■ Exercise goal
Extract verbatim every line from the one containing "You are a GUI" to the final line of the records below, inclusive, and exclude all pictures.

══ Data extract

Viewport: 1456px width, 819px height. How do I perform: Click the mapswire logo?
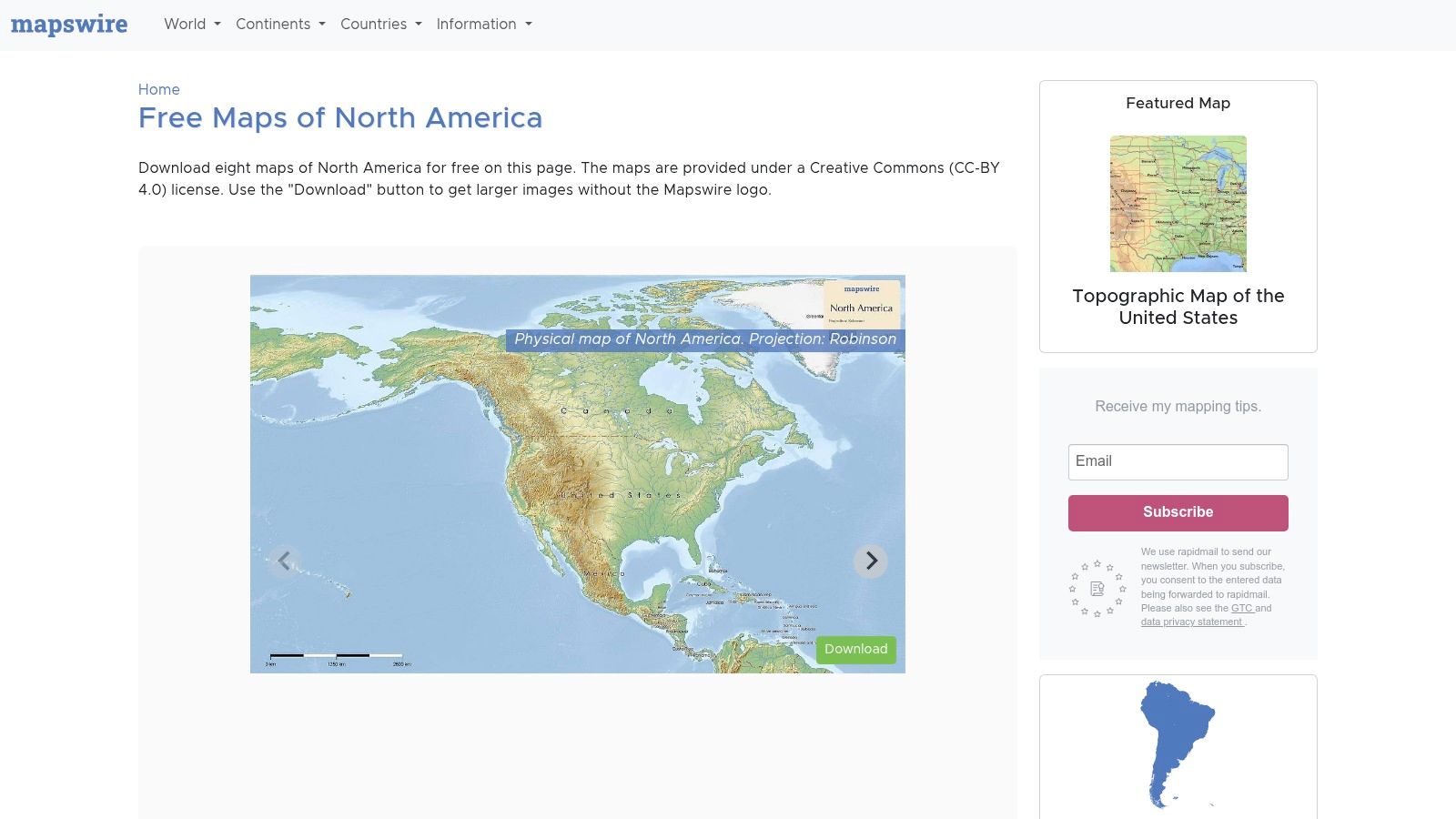click(x=69, y=25)
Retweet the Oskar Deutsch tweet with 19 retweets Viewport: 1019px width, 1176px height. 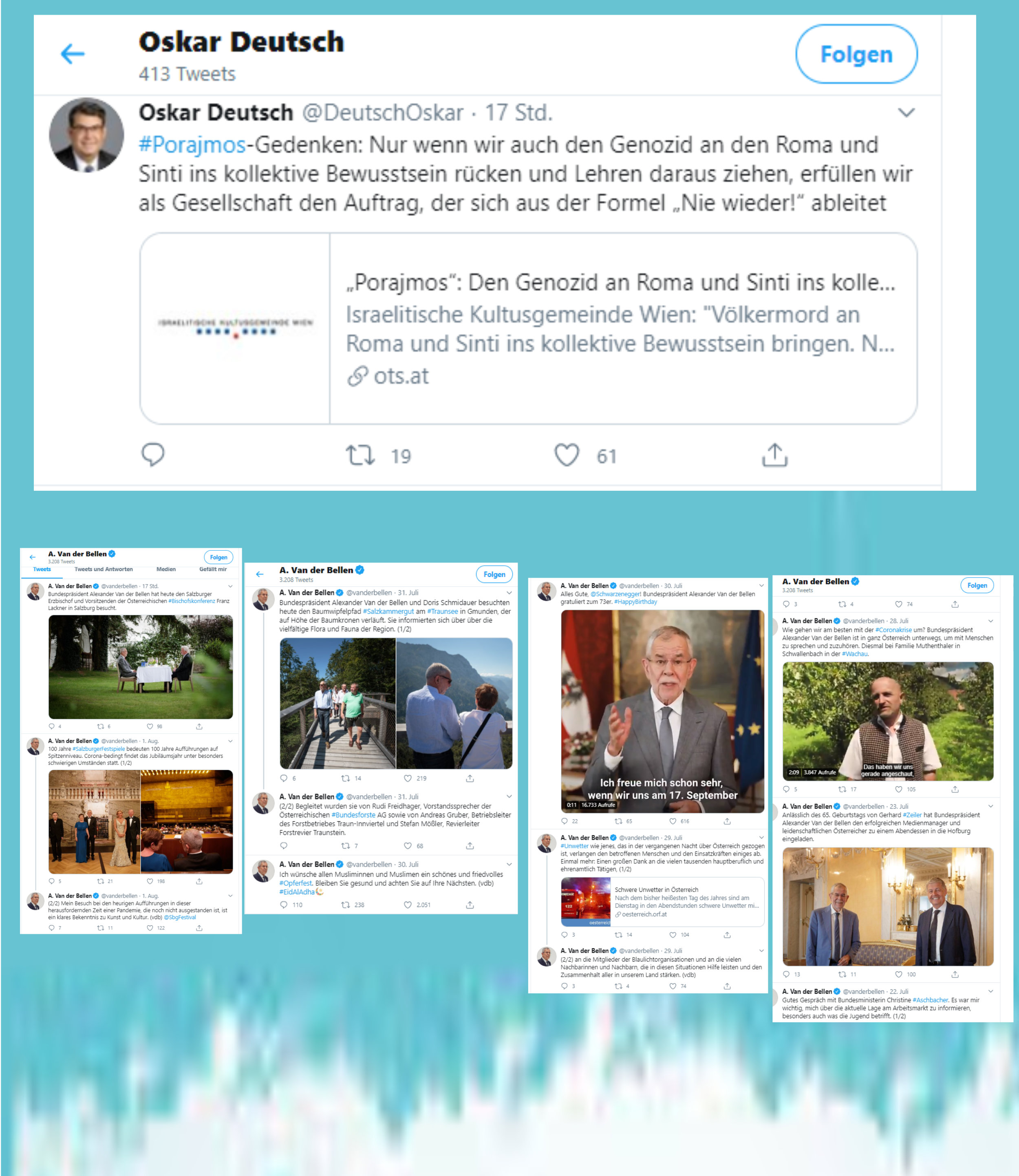pos(360,455)
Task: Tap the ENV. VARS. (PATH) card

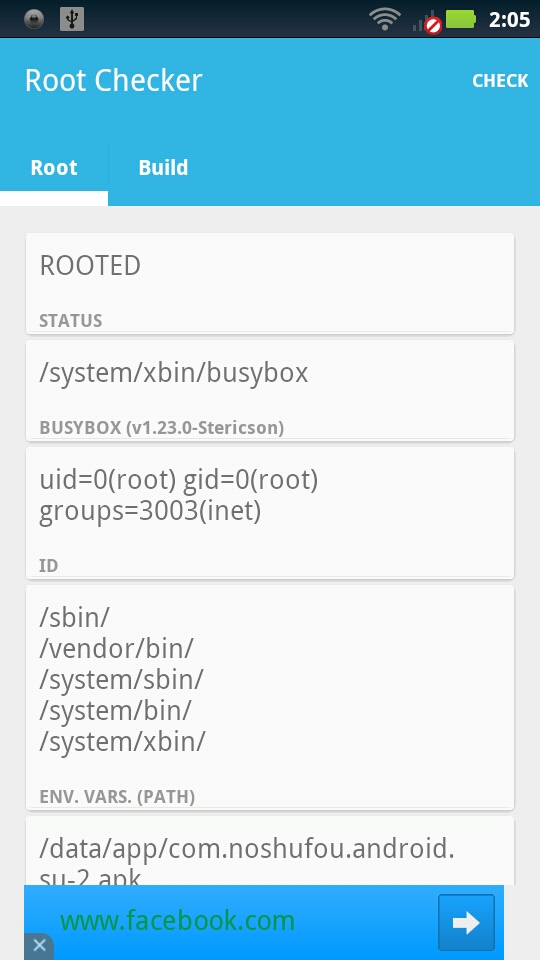Action: 270,697
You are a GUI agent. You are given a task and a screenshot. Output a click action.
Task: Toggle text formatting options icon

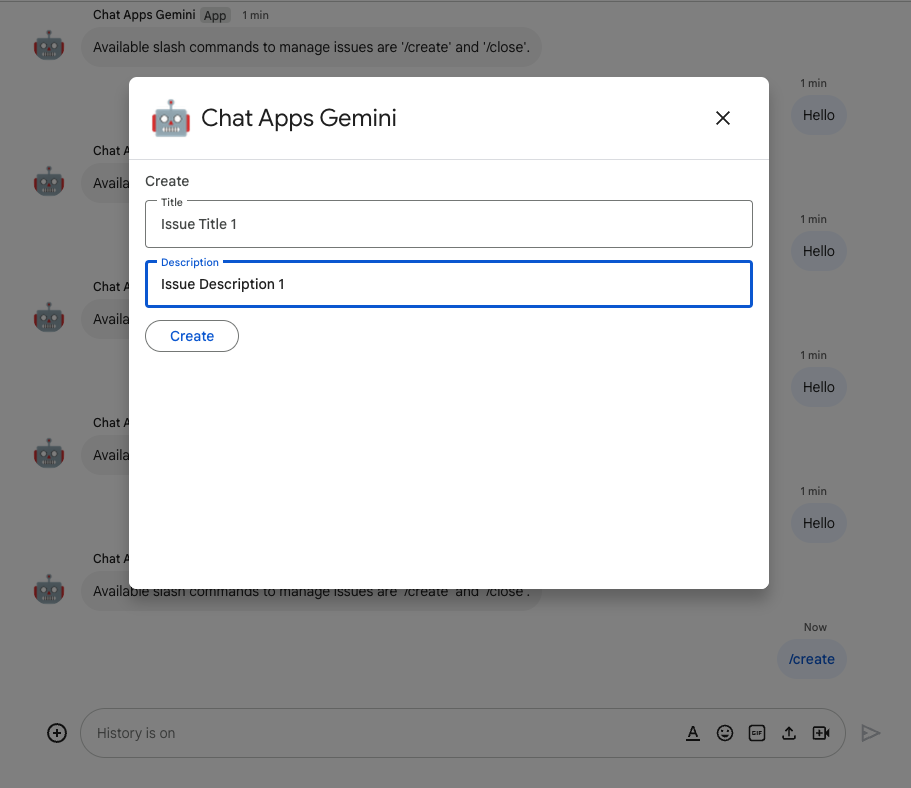point(692,733)
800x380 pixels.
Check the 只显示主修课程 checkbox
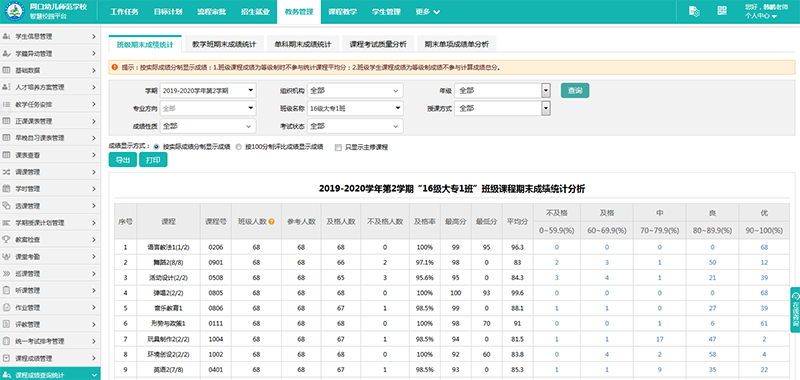[x=338, y=147]
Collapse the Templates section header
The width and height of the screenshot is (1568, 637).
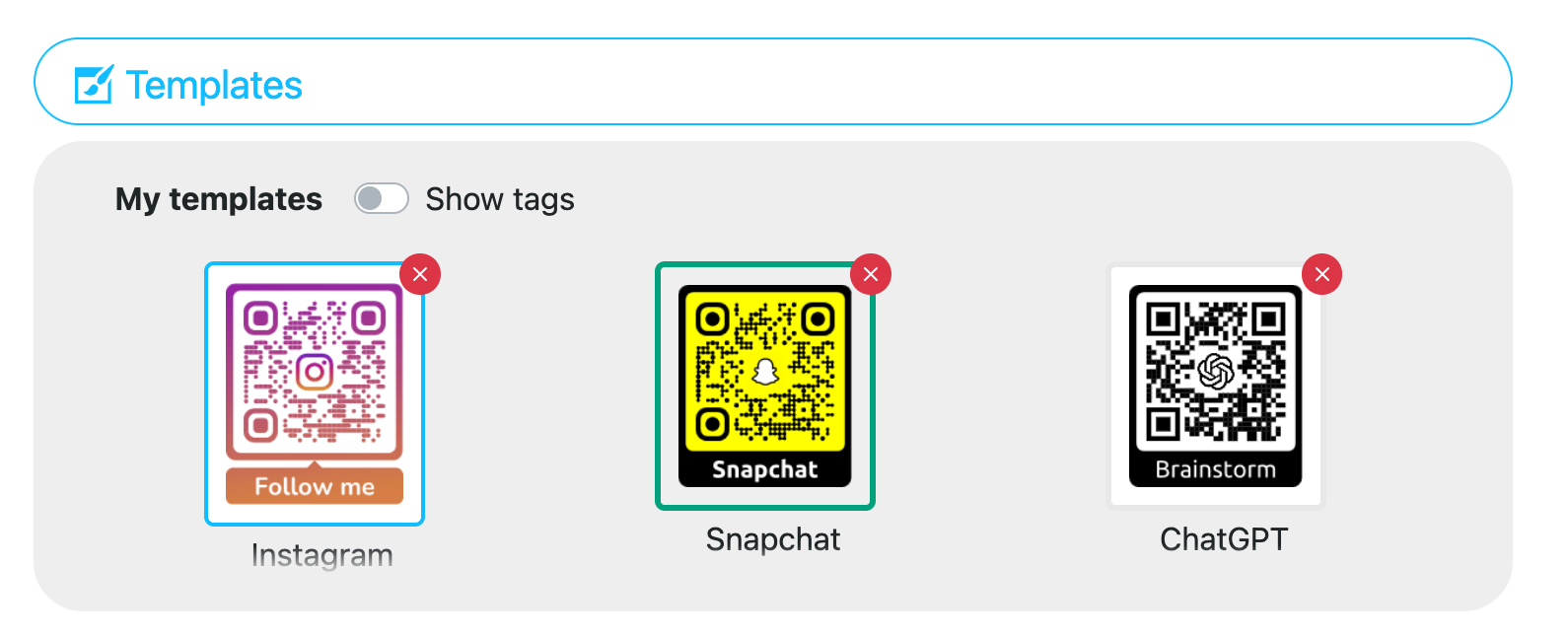(x=773, y=82)
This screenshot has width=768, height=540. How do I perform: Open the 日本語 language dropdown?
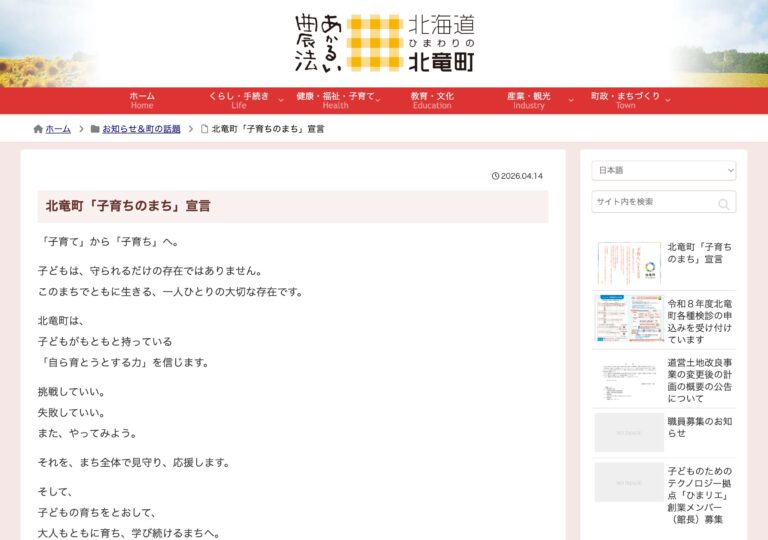click(663, 171)
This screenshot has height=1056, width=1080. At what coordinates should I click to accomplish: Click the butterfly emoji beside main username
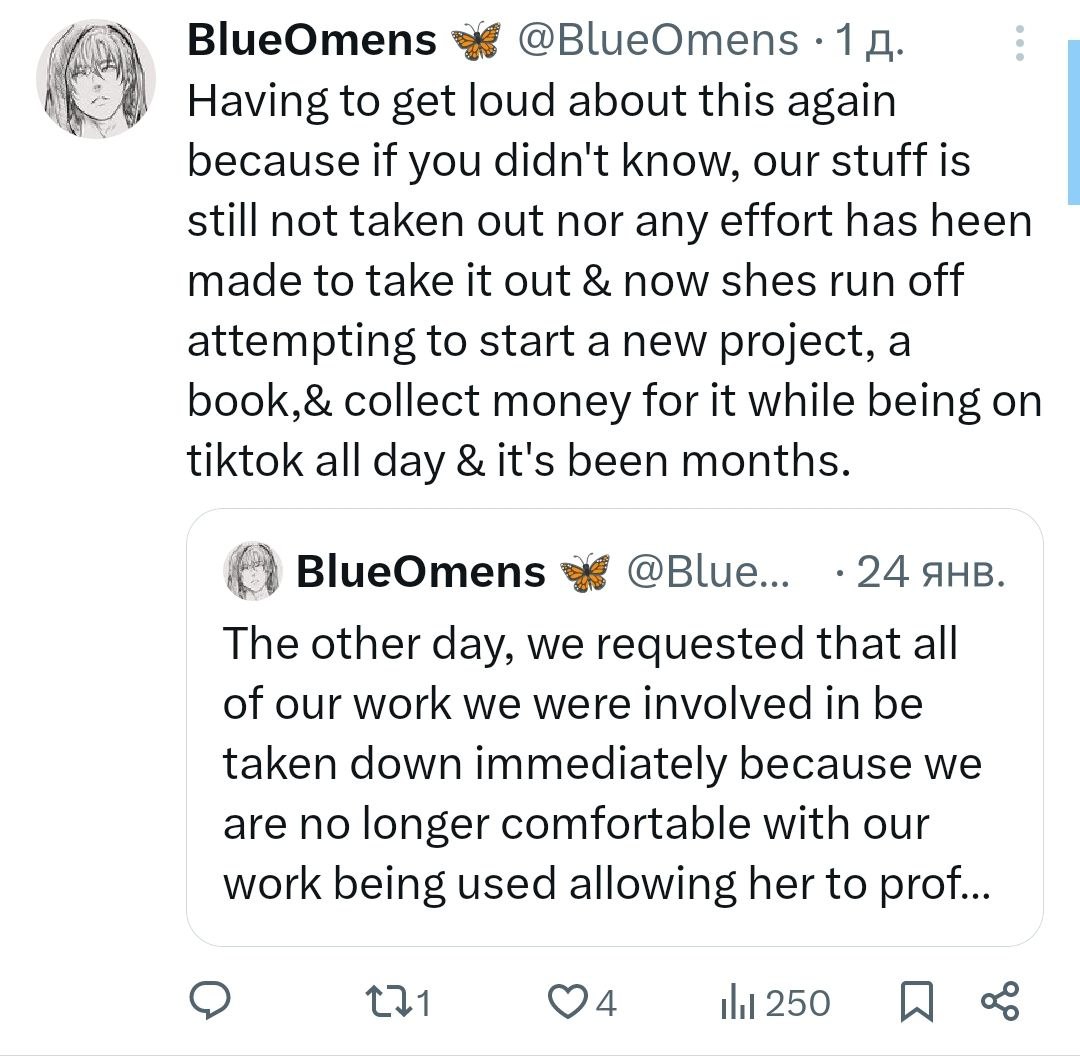click(475, 42)
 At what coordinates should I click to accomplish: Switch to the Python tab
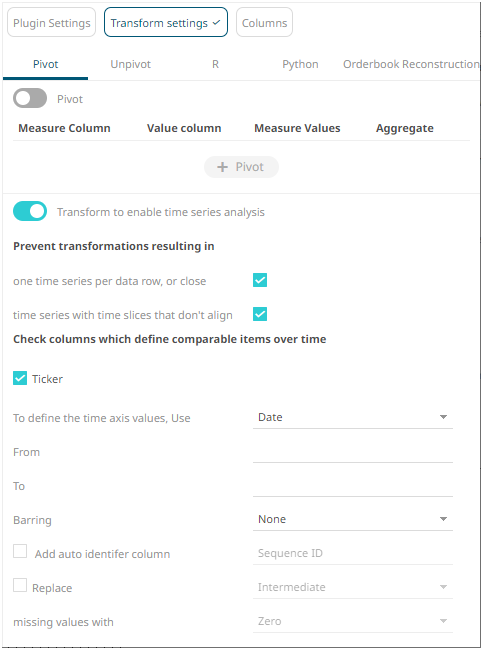tap(300, 64)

════

■ Answer space
You are a GUI agent. You are given a task and a screenshot. Output a click action.
Task: Toggle text formatting options icon

point(692,733)
800x380 pixels.
Check the 只显示主修课程 checkbox
[x=338, y=147]
Collapse the Templates section header
The width and height of the screenshot is (1568, 637).
(x=773, y=82)
This screenshot has width=768, height=540. How do I perform: Open the 日本語 language dropdown?
click(663, 171)
This screenshot has height=1056, width=1080. At what coordinates should I click to accomplish: Click the butterfly emoji beside main username
click(475, 42)
 At what coordinates should I click to accomplish: Switch to the Python tab
tap(300, 64)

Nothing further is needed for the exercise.